Architecture in all forms constantly surrounds us, defining how we interact with the world and with each other. Exploring it leads me to question what architecture means to us, how we interpret it, how it affects the way we live and the balance between its functionality and form.


 Spencer Nolen Laws

Nashville, TN

Wantonhave, 2014 cherry, forged steel, found objects, 78 x 24 x 8 in.

Originally from Decatur, Alabama, Spencer Nolen Laws currently resides in Nashville, TN. Laws earned their BFA in Sculpture from the Memphis College of Art in 2016 and has had work included in various exhibitions throughout the South including: Decatur, AL; Ocean Springs, MS; and Memphis, TN.

Laws’ work has earned recognition and awards to include the Dolphe Smith Emeritus Award, the Alice M. Armstrong Memorial Merit Scholarship and the Colonel Sam Plough Merit Scholarship.


Tara Stallworth Lee

Birmingham, AL

Joan Was a Delta Sigma Theta (Joan Trumpauer), 2020 encaustic collage in a barrel hoop, 22 x 22 in.

Tara Stallworth Lee is a photographer concentrating in analog processes. She is also a collage artist, papermaker and bookmaker. Her photographs address themes of affinity, kinship, motherhood, and loss. Lee uses any combination of her own images, harvested imagery, handmade papers, and repurposed materials to construct collaged portraits that explore human phenomena from around the globe and throughout history. She regards all of her work as a figurative language through which to communicate and contemplate perceptions of human behavior, interpersonal relationships, and the relevance of the natural landscape to the human condition.

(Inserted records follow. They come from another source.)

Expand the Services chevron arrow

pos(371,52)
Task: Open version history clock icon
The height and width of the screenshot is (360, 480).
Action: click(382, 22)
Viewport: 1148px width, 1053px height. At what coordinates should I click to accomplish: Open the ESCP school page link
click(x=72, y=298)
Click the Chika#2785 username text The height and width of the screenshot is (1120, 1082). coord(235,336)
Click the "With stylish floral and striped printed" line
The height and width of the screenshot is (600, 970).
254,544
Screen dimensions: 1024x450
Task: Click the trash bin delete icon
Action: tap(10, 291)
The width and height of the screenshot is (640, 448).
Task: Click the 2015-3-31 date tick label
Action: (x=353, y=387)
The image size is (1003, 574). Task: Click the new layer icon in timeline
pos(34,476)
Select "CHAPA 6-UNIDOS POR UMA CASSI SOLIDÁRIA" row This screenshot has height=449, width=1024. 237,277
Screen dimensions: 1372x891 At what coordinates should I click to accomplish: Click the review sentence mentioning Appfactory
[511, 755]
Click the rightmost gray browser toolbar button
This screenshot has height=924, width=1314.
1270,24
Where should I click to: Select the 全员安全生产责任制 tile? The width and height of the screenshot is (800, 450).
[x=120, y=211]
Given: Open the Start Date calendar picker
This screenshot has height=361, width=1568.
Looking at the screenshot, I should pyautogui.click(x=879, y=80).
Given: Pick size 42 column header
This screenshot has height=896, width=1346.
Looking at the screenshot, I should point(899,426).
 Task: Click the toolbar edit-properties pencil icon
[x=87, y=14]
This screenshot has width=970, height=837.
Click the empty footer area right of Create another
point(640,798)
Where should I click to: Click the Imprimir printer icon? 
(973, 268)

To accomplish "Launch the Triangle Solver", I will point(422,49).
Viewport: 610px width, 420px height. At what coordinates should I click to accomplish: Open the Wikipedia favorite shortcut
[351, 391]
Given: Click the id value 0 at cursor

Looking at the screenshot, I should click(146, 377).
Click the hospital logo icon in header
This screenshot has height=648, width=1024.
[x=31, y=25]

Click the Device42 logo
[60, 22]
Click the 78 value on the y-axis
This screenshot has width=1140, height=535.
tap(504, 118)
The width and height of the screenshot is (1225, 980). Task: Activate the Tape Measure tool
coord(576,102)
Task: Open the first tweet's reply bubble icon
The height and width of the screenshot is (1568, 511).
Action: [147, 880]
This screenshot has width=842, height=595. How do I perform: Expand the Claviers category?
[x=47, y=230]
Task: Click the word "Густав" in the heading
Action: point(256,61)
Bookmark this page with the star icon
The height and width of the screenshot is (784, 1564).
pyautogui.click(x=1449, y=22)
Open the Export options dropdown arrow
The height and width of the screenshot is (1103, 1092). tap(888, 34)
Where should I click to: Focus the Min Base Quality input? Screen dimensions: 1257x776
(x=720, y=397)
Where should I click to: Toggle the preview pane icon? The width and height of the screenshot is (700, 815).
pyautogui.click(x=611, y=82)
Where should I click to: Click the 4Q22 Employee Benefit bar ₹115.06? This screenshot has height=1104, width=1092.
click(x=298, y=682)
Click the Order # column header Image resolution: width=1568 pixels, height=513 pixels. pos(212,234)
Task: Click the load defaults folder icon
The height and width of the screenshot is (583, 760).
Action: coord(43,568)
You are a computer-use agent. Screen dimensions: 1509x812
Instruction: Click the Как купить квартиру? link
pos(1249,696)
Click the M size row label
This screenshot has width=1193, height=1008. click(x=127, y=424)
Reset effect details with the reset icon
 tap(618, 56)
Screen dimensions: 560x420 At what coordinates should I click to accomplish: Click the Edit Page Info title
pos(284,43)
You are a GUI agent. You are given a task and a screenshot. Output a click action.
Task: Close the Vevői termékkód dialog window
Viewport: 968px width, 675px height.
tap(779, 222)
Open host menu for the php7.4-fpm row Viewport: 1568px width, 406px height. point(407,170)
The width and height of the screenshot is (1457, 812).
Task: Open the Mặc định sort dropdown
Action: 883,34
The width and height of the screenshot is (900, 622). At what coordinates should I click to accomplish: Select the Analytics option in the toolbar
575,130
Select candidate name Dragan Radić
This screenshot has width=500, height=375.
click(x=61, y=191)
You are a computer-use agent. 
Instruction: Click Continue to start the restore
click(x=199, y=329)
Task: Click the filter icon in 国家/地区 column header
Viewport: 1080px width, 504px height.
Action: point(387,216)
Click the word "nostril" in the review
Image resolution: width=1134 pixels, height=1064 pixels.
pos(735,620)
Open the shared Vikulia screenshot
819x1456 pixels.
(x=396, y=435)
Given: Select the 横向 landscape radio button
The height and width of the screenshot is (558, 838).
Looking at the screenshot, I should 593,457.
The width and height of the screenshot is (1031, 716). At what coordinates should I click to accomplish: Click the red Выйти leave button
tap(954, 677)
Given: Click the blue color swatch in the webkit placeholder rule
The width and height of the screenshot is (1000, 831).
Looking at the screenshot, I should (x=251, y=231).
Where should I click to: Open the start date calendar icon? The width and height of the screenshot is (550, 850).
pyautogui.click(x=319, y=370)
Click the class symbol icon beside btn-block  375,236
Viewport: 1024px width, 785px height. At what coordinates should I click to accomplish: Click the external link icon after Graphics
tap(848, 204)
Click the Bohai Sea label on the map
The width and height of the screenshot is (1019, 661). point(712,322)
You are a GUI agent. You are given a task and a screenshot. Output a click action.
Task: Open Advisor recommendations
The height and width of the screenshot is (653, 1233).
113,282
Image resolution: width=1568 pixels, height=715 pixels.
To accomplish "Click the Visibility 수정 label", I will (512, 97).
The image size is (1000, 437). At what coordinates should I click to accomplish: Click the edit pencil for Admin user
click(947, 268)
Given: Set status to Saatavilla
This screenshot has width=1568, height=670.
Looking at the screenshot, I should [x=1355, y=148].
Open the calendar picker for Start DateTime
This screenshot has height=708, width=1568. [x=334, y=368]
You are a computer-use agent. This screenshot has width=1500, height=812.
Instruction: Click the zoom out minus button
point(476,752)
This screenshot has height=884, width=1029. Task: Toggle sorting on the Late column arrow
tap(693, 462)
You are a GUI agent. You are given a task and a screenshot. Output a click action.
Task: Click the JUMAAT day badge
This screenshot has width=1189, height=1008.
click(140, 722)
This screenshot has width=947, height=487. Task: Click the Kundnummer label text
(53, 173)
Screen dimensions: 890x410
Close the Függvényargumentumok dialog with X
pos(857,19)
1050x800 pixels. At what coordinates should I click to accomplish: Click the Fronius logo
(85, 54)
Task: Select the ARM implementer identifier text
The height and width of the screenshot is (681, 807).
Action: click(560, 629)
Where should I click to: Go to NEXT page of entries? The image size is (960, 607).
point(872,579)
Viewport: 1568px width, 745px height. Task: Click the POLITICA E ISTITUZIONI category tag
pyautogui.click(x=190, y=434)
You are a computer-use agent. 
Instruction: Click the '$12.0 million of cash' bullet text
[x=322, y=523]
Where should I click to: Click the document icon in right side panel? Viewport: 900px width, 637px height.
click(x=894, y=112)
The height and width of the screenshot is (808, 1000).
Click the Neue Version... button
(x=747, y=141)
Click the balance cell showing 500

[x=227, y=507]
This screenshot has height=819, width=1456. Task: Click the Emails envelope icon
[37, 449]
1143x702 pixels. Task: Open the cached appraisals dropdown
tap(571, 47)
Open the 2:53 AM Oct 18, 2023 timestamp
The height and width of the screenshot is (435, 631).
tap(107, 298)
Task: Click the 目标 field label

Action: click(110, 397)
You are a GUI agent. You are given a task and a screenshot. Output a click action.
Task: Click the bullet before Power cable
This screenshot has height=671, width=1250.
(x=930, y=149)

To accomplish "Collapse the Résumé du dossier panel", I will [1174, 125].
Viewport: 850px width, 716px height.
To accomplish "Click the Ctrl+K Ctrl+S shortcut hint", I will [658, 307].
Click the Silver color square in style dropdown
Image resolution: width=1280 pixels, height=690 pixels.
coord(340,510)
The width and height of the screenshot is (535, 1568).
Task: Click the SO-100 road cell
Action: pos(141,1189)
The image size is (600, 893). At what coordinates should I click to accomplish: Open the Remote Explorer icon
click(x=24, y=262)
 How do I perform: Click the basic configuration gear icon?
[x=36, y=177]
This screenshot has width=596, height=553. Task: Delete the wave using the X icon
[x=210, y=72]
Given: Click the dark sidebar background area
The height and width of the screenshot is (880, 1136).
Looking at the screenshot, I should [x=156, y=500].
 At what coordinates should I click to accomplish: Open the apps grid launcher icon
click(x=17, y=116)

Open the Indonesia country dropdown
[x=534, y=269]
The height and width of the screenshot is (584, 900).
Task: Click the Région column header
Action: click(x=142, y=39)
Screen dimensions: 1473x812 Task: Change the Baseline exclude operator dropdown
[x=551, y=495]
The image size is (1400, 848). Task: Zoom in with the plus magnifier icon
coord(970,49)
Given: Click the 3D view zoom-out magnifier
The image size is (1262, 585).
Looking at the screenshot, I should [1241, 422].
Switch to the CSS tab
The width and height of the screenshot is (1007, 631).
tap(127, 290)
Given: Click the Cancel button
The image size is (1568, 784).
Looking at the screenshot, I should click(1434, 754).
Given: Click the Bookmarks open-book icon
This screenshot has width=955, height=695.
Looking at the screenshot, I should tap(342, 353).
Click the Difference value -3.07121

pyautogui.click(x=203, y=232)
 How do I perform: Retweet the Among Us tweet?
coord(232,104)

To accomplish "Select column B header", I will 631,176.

Tara lives and works in Birmingham, Alabama where she is a resident artist at Ground Floor Contemporary. For more than fifteen years, she has enjoyed teaching specialty art classes to youth for The Smithsonian Associates summer camp program in Washington D.C. Previously, Lee worked as the Arts Education Coordinator for Space One Eleven, a visual arts non-profit in Birmingham.